Take for example Redouté’s Lilies Pl. 366, Dalmation Iris in which the freshly cut flower is shown as a lone specimen, with a small diagram of dissection to the lower left quadrant of the print. Sanders enumerates Redouté’s creative decision by detailing how “It fulfills the Linnean criteria perfectly, and has no need of a more comprehensive representation, so no indication of habit of growth, no root or bulb, no seeds” (Saunders 1995, 96). In contrast to Besler’s intentional inclusion of roots and bulbs, Redouté’s truncation of the plant and heightened focus on the interior structure of the flower elucidate the development of botany as a scientific discipline independent from the study of medicine.

The Linnean influence can also be found in the work of Priscilla Susan Bury whose A Selection of Hexandrian Plants, Belonging to the Natural Orders Amaryllidae and Liliacae directly references the stamen as an elemental classificatory attribute. The term Hexandrian denotes plants possessing six stamens, such as lilies and amaryllises, and was used as a creative parameter for Bury’s folio. In her hand-colored engraving Pl. 46, Amaryllis Johnsoni-Solandriflora, the flower’s delicate anthers and filaments are assertively exposed leaving no doubt about their taxonomic significance.

Pl. 46 Amaryllis Johnsoni Solandriflora

Priscilla Susan Bury

Growing up in a well-off family in Victorian England, Bury was surrounded by the imported plants from her family’s gardens and greenhouses. Resultantly, Bury directed her creative tendencies toward rendering flower portraits. However, there were other social forces at play that directed a Victorian woman’s creativity towards rendering plants as it was one of the select few subject matters deemed suitable for a woman to draw.

In the introduction to the 1756 edition of The Delights of Flower Painting, the anonymous author describes the art of illustrating flowers as “a genteel, diverting and instructive study [so] that the fair sex could find amusement by the filling up of those tedious hours that would otherwise lie heavy in their hands” (Jack Kramer, Women of Flowers, 1996, 21). This disparaging statement sheds light on the circumstances in which female artists lived and worked in the 19th century, and causes one to wonder what else they might have produced had they been granted unbridled creativity. Moreover, the presence of these social and professional constraints makes it all the more impressive that Bury’s folio was indeed published.

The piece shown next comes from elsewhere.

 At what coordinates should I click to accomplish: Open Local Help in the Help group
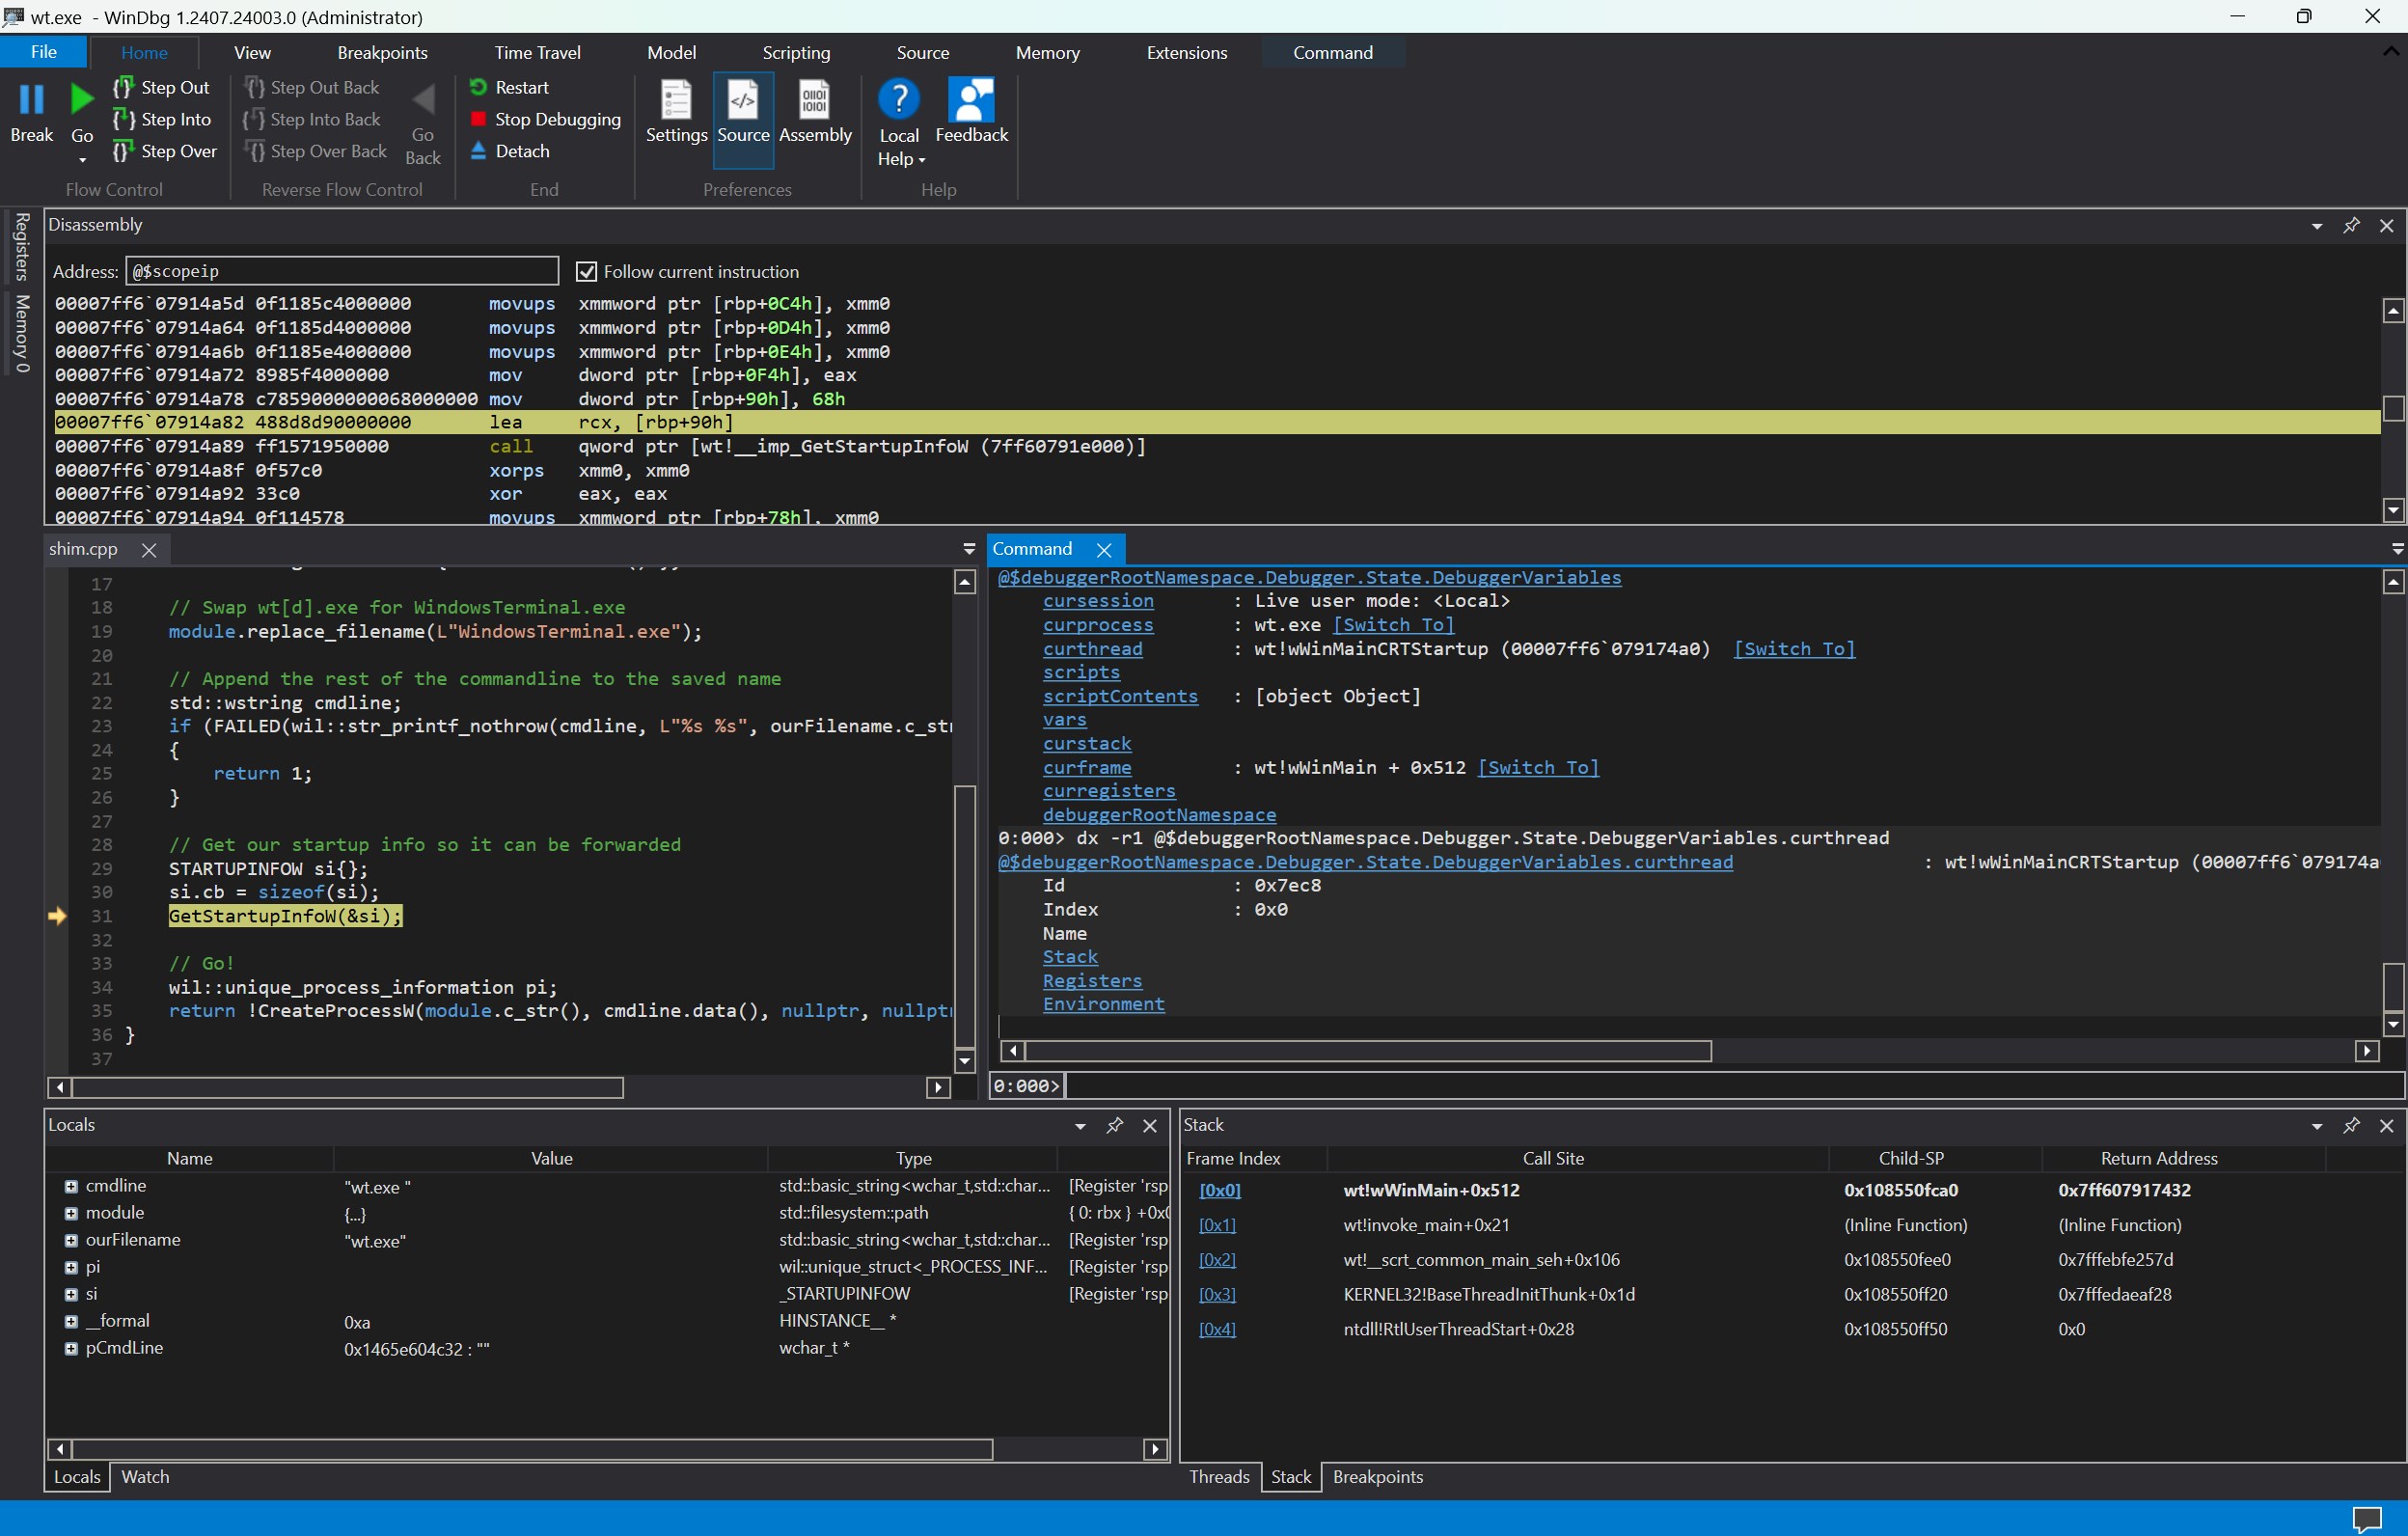[898, 118]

In conclusion, plant portraits offer us a unique and subtle opportunity to look into the circumstances of the past beyond the development of natural history to trace the unfolding of scientific, sociological, and political history as well. Folios such as Basilius Besler’s monumental Hortus Eystettensis act as a transitional fulcrum between the association of plants as medicine to plants as objects of beauty. Similarly, Redouté’s Les Liliacées, Les Roses, and Choix des plus belles fleurs remind us of the political connotations of imported exotic plants found in the French imperial gardens. Lastly, the botanical prints by Priscilla Susan Bury remind us of the sociological tenor of plant illustration in Victorian England and the cultural landscape that female artists were challenged to navigate. Though delightful and seemingly frivolous to behold, botanical art has its roots in a much broader framework of intersecting disciplines and historical circumstances.